• What the exercise asks
Check each line of the records below for the word "wave" and copy those where it appears.

Stored items:

* * *

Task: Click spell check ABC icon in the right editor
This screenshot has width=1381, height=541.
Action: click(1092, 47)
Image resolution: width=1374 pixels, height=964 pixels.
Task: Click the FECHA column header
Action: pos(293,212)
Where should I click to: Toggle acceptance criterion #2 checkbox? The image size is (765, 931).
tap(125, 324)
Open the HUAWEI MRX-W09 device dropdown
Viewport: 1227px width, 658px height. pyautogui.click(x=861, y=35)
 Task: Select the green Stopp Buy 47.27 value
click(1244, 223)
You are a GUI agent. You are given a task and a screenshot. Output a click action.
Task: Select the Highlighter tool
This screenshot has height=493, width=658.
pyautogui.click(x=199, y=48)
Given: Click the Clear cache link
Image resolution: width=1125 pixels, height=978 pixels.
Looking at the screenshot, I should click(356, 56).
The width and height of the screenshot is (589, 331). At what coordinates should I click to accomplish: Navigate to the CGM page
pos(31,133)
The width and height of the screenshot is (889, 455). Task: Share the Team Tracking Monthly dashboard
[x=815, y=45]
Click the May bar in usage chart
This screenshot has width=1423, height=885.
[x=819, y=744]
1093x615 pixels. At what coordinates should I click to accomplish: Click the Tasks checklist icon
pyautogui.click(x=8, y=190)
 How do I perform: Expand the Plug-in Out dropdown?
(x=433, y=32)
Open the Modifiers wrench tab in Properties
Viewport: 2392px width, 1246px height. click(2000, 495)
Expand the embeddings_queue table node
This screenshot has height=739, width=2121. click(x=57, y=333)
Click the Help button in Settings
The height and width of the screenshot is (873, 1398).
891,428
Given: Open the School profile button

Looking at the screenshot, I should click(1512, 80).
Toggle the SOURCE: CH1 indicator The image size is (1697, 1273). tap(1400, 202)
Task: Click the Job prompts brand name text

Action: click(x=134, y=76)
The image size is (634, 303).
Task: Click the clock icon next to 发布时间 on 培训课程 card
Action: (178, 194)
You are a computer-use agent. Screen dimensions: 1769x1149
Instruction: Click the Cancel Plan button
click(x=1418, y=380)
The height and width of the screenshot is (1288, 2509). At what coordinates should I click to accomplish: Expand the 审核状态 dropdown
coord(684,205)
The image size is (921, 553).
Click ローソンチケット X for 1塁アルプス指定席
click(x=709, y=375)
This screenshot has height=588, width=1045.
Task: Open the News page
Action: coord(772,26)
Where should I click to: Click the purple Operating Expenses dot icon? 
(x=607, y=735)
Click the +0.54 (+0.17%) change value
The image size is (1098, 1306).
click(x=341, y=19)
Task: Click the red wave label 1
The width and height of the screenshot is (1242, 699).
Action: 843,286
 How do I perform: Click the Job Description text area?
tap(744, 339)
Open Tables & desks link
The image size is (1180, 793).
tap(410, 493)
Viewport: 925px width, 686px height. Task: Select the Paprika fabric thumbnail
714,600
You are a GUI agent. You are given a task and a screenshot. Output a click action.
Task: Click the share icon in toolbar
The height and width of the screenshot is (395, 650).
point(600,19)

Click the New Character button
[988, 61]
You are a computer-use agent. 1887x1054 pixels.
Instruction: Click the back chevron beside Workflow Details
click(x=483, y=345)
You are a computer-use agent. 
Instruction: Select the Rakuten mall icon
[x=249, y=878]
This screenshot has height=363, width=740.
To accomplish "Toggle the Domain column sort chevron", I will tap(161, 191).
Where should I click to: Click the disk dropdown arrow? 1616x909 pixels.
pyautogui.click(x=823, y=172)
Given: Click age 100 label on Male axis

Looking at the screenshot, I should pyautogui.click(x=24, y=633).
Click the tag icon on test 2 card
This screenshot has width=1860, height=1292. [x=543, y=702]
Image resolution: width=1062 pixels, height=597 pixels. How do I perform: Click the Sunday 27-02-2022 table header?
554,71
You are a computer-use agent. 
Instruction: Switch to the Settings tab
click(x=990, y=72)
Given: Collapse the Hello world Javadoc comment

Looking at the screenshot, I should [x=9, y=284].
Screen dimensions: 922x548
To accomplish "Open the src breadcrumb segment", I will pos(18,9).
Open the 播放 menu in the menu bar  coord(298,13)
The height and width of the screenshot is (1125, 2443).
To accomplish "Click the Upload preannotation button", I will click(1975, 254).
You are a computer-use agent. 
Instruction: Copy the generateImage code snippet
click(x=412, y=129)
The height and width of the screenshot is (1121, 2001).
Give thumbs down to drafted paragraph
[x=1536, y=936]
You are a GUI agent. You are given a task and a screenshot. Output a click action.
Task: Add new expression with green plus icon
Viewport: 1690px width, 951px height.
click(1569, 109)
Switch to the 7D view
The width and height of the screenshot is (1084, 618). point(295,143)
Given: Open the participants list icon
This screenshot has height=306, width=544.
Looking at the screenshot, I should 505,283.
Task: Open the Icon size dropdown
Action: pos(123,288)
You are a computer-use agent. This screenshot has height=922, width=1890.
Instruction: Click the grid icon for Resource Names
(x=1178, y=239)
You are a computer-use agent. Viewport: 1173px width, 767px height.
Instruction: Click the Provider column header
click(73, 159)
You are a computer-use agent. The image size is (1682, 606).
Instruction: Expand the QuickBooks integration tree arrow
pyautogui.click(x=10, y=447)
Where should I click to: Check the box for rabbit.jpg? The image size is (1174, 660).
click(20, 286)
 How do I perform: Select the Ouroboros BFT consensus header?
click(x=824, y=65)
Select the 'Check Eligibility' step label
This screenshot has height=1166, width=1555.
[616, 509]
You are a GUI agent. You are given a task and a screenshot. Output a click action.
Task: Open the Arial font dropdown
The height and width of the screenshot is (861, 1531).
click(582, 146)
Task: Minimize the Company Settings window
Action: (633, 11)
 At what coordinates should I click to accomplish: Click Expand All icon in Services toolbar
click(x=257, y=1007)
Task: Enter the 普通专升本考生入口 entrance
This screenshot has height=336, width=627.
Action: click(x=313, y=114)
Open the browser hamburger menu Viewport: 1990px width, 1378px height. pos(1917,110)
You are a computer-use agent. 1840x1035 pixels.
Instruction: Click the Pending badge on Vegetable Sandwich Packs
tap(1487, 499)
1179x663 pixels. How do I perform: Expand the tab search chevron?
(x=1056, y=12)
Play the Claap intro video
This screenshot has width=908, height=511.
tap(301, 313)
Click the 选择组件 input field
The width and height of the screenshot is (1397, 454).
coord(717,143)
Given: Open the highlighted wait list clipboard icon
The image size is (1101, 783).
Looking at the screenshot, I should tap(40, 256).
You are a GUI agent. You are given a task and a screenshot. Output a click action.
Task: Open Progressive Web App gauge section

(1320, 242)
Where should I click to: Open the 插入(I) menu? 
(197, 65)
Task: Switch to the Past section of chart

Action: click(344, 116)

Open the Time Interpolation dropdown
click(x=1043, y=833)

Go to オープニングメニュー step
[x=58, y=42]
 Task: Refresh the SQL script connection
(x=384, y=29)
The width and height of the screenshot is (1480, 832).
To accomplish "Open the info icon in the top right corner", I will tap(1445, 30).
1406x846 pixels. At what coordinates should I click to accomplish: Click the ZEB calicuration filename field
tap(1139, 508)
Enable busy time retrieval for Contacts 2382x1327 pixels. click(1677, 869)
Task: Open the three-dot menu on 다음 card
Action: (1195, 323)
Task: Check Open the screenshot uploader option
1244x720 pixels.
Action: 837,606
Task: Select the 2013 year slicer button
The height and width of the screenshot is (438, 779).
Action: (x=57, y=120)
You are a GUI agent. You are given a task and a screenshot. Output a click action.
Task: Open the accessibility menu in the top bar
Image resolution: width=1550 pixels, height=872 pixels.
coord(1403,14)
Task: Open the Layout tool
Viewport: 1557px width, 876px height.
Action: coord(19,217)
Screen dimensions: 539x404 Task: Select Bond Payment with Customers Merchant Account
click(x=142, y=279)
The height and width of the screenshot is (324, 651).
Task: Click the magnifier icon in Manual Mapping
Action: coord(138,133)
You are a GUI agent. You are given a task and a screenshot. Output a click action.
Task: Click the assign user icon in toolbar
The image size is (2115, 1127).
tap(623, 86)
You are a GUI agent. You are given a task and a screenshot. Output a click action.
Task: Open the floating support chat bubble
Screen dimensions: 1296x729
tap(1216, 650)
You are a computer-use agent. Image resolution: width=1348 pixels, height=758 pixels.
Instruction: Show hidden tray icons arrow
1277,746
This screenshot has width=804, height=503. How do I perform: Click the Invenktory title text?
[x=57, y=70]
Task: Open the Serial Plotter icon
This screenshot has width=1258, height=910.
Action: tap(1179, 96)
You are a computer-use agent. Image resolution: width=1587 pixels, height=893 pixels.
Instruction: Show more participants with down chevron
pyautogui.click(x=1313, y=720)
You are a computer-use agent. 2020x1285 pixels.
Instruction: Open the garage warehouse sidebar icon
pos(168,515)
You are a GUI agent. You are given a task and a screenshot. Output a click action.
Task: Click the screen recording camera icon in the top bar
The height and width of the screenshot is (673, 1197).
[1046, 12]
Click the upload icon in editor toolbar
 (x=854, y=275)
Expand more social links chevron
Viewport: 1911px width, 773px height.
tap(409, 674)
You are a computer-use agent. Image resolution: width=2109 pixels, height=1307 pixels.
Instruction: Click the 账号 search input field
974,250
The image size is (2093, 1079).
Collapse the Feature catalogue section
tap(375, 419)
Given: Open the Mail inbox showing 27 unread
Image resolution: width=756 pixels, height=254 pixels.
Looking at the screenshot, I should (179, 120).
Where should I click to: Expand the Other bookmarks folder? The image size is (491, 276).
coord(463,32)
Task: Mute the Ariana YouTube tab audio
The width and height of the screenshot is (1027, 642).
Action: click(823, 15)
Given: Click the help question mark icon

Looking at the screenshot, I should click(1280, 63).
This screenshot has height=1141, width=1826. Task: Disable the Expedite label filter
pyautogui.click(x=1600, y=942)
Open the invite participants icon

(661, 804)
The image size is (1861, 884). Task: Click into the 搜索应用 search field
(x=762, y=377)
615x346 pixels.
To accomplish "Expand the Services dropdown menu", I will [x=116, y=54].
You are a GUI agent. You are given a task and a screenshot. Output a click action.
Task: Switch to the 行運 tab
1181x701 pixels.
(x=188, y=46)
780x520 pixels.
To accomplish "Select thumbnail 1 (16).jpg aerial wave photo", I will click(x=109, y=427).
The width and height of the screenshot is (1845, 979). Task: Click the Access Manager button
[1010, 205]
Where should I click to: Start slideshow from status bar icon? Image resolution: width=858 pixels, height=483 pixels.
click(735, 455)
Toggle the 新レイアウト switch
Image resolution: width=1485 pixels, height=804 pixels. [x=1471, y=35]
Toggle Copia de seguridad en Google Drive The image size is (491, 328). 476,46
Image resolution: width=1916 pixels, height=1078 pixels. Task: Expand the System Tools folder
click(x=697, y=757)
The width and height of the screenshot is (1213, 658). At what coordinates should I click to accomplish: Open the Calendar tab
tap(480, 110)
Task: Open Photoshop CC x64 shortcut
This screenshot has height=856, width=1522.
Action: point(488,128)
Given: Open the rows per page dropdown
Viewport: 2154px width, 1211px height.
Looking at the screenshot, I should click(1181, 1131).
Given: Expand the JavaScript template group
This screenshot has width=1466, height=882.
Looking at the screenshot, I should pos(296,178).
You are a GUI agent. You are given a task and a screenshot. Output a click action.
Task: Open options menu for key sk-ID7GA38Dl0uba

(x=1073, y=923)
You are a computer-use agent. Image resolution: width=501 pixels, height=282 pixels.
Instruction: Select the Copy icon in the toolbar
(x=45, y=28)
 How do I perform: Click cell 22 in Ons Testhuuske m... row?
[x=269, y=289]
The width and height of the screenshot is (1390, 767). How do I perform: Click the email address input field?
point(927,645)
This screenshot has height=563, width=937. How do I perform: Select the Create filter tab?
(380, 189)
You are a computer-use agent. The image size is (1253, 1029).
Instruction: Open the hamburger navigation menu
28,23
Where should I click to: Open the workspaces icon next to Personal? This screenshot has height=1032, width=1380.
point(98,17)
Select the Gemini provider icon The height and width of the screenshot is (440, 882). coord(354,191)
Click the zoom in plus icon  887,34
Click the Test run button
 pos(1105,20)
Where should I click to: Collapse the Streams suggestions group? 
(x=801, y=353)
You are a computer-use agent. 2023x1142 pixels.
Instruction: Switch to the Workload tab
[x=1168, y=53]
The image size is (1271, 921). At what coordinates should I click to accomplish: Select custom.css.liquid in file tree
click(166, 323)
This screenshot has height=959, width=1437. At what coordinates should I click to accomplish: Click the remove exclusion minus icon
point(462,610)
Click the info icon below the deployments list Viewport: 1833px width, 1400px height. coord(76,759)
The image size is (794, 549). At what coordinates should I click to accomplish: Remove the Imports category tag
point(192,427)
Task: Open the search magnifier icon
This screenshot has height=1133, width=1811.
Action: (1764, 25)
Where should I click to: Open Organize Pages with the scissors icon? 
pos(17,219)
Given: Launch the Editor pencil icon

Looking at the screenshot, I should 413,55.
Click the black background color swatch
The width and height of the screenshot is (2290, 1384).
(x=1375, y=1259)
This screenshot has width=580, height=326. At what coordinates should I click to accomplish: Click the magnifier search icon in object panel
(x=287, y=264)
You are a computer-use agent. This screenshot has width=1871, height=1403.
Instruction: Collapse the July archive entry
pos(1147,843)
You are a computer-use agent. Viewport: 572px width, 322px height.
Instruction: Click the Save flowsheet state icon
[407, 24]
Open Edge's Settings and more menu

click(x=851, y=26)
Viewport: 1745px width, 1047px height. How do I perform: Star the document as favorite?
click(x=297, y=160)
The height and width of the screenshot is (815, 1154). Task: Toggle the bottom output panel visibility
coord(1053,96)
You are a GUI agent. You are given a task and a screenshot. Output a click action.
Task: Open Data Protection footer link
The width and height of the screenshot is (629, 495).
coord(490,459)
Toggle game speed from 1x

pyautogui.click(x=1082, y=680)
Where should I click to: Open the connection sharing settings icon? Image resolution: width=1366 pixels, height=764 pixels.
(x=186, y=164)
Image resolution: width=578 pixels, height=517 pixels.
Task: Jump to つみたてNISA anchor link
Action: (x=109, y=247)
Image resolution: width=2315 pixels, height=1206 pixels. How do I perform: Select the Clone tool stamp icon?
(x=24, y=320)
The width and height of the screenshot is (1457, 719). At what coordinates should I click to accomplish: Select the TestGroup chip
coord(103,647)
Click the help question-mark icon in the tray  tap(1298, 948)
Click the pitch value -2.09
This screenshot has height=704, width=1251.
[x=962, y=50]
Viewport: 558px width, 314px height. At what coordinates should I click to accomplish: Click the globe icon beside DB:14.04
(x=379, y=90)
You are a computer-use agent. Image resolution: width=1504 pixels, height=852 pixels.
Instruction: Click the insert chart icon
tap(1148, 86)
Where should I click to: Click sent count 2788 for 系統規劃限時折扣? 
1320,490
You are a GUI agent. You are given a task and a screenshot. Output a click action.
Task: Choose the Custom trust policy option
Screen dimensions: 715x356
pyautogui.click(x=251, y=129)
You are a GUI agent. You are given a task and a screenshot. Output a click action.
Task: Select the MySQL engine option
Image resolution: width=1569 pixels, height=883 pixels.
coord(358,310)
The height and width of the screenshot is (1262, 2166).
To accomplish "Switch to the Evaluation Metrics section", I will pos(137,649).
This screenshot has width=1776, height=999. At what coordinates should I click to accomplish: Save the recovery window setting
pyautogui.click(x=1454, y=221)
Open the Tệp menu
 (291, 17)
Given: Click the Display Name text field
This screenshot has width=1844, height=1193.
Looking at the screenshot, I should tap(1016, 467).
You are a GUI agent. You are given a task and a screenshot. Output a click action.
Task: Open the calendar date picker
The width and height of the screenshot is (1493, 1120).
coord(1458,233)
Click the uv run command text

* * *

• Answer for this exercise
Task: Click the red wave label 1
To accomplish "Select thumbnail 1 (16).jpg aerial wave photo", I will click(x=109, y=427).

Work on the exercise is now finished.